Identification of Intermediate in Evolutionary Model of Enterohemorrhagic Escherichia coli O157

Christian Jenke, Shana R. Leopold, Thomas Weniger, Jörg Rothgänger, Dag Harmsen, Helge Karch, and Alexander Mellmann

Author affiliations: Institute for Hygiene and National Consulting Laboratory on Hemolytic Uremic Syndrome, Münster, Germany (C. Jenke, S.R. Leopold, H. Karch, A. Mellmann); University Hospital Münster Periodontology, Münster (T. Weniger, D. Harmsen); Ridom GmbH, Münster (J. Rothgänger)

Abstract

Highly pathogenic enterohemorrhagic Escherichia coli (EHEC) O157 cause a spectrum of clinical signs that include diarrhea, bloody diarrhea, and hemolytic uremic syndrome. The current evolutionary model of EHEC O157:H7/H^– consists of a stepwise evolution scenario proceeding from O55:H7 to a node (hypothetical intermediate) that then branches into sorbitol-fermenting (SF) O157:H^– and non-SF (NSF) O157:H7. To identify this hypothetical intermediate, we performed single nucleotide polymorphism analysis by sequencing of 92 randomly distributed backbone genomic regions of 40 O157:H7/H^– isolates. Overall, 111 single nucleotide polymorphisms were identified in 75/92 partial open reading frames after sequencing 51,041 nt/strain. The EHEC O157:H7 strain LSU-61 from deer occupied an intermediate position between O55:H7 and both O157 branches (SF and NSF O157), complementing the stepwise evolutionary model of EHEC O157:H7/H^–. The animal origin of this intermediate emphasizes the value of nonhuman reservoirs in the clarification of the evolution of human pathogens.

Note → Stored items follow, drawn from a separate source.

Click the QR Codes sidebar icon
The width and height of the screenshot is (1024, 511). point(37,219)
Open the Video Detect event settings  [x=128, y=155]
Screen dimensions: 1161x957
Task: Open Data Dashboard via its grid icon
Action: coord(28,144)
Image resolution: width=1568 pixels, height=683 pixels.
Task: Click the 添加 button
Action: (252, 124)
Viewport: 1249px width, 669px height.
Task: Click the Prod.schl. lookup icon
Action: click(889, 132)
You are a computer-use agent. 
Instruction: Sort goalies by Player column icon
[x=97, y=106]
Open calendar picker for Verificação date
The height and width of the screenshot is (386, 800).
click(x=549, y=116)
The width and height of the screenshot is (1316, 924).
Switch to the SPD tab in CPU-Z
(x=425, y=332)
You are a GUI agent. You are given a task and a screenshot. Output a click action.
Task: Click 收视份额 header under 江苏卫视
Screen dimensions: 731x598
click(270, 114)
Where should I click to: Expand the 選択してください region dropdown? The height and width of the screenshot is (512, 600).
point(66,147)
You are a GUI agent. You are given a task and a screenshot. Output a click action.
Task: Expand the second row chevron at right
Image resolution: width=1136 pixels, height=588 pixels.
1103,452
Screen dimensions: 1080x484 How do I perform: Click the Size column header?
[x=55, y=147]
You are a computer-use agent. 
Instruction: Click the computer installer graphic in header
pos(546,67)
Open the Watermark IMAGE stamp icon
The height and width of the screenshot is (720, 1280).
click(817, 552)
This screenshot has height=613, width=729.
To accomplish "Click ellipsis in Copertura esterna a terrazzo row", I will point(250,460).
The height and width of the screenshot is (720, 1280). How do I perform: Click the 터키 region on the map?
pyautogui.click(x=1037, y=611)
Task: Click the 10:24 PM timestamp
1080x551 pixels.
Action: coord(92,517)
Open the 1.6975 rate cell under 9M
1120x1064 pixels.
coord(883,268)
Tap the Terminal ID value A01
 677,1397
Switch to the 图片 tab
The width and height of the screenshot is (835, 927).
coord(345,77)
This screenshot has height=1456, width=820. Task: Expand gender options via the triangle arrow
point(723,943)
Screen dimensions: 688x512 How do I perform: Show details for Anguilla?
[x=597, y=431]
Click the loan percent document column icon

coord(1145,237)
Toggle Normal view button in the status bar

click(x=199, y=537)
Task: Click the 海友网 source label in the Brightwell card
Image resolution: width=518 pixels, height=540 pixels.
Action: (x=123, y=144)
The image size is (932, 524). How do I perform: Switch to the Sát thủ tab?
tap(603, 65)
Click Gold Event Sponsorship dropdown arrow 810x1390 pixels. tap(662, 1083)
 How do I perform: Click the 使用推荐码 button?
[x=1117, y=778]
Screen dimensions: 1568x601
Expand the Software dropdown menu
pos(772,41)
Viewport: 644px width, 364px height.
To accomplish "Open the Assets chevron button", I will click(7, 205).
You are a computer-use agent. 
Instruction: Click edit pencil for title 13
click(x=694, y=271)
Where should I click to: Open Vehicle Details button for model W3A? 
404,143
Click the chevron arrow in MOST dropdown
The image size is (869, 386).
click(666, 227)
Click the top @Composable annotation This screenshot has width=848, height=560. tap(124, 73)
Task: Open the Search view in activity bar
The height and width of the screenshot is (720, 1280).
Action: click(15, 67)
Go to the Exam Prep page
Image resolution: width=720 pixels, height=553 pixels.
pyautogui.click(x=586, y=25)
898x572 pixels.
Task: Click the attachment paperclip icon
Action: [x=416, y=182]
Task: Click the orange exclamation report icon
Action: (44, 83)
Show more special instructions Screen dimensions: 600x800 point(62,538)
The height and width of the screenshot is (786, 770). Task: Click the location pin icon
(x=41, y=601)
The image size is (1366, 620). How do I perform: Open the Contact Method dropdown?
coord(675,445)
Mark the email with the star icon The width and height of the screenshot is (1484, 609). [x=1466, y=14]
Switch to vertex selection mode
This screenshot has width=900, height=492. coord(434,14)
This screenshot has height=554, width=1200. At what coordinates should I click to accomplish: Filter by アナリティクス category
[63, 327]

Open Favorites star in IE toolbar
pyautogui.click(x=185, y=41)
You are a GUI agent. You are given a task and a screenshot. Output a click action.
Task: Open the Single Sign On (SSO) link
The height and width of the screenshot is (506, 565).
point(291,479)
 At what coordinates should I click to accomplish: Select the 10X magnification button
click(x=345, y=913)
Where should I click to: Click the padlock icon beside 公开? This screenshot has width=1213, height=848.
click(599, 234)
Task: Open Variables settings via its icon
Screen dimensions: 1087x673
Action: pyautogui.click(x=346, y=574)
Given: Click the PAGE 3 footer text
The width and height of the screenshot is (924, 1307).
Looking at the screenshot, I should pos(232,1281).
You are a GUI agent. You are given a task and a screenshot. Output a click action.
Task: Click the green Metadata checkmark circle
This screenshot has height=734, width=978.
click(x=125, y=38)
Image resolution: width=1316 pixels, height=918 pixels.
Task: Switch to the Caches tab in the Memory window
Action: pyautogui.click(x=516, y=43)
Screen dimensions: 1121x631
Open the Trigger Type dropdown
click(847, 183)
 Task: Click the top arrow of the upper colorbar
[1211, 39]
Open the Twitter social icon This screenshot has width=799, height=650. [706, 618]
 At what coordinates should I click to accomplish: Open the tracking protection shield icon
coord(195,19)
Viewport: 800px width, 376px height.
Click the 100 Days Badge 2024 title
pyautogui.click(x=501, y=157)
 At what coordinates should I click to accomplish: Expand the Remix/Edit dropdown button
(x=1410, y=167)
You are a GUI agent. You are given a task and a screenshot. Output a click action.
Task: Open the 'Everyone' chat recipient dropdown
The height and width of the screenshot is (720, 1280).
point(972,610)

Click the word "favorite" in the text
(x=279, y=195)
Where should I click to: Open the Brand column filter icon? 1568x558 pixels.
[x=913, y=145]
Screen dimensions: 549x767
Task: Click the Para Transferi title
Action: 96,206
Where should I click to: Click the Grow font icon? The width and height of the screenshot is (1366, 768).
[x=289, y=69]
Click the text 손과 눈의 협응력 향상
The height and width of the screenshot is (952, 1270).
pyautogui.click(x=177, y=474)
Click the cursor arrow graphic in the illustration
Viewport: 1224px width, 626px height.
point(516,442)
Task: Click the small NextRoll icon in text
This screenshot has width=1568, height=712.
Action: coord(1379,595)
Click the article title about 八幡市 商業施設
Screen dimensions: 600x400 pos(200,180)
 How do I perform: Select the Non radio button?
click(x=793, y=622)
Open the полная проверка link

Enterohemorrhagic Escherichia coli (EHEC) belongs to the Shiga toxin–producing E. coli group and causes clinical signs ranging from watery to bloody diarrhea for most symptomatically infected patients (1,2). EHEC serotypes O157:H7 and O157:H^– (nonmotile) are the most frequently isolated from patients with severe EHEC-associated diseases, such as bloody diarrhea and hemolytic uremic syndrome. Infections caused by EHEC O157:H7/H^– are major public health threats and require considerable resources for control and prevention (1,3). Sorbitol-fermenting (SF) EHEC O157:H^–, initially found in Germany and later in other countries such as Scotland, Finland, and Australia, are increasingly associated with severe disease (4). These strains can ferment sorbitol after overnight incubation on sorbitol MacConkey agar, unlike non-SF (NSF) EHEC O157:H7. Today, SF EHEC O157:H^– strains cause ≈20% of all hemolytic uremic syndrome cases in Germany (4–8). Classic NSF EHEC O157:H7 are of animal origin and have caused multiple outbreaks through contaminated food (4), but SF EHEC O157:H^– are almost exclusively isolated from humans, which suggests that humans are the main reservoir (5).
On the basis of multilocus enzyme electrophoresis and multilocus sequence typing (MLST) data (9,10), the evolutionary model of EHEC O157 suggests that EHEC O157 emerged from E. coli O55:H7 by loss and acquisition of virulence and phenotypic traits (10). To further explain the evolution from O55:H7, a hypothetical intermediate and putatively extinct clone (missing link) SF O157:H7 emerging from O55:H7 was introduced; theoretically, it is from this intermediate that the 2 branches (NSF O157:H7 and SF O157:H^–) diverged (9,10).
Shaikh and Tarr subdivided NSF O157:H7 into 3 clusters (11); in their analysis, the SF O157:H^– branch remained evolutionary conserved and clearly separated from NSF O157:H7, with additional data suggesting a hypothetical intermediate. Recent studies based on whole core genome single-nucleotide polymorphisms (SNPs) enabled precise reconstruction of this model (12). The E. coli O157:H^– strain LSU-61, which was isolated from a deer (10,13), had been previously discussed by Feng et al. as a potential intermediate, but that hypothesis was rejected because the strain lacked a gene encoding Shiga toxin (stx) and had a distinct MLST sequence type (10). We used an SNP-based approach to examine isolates from different sources of EHEC O157:H7/H^– to further elucidate the evolutionary model of emergence of this pathogen, paying particular attention to identifying the “missing link” hypothetical intermediate.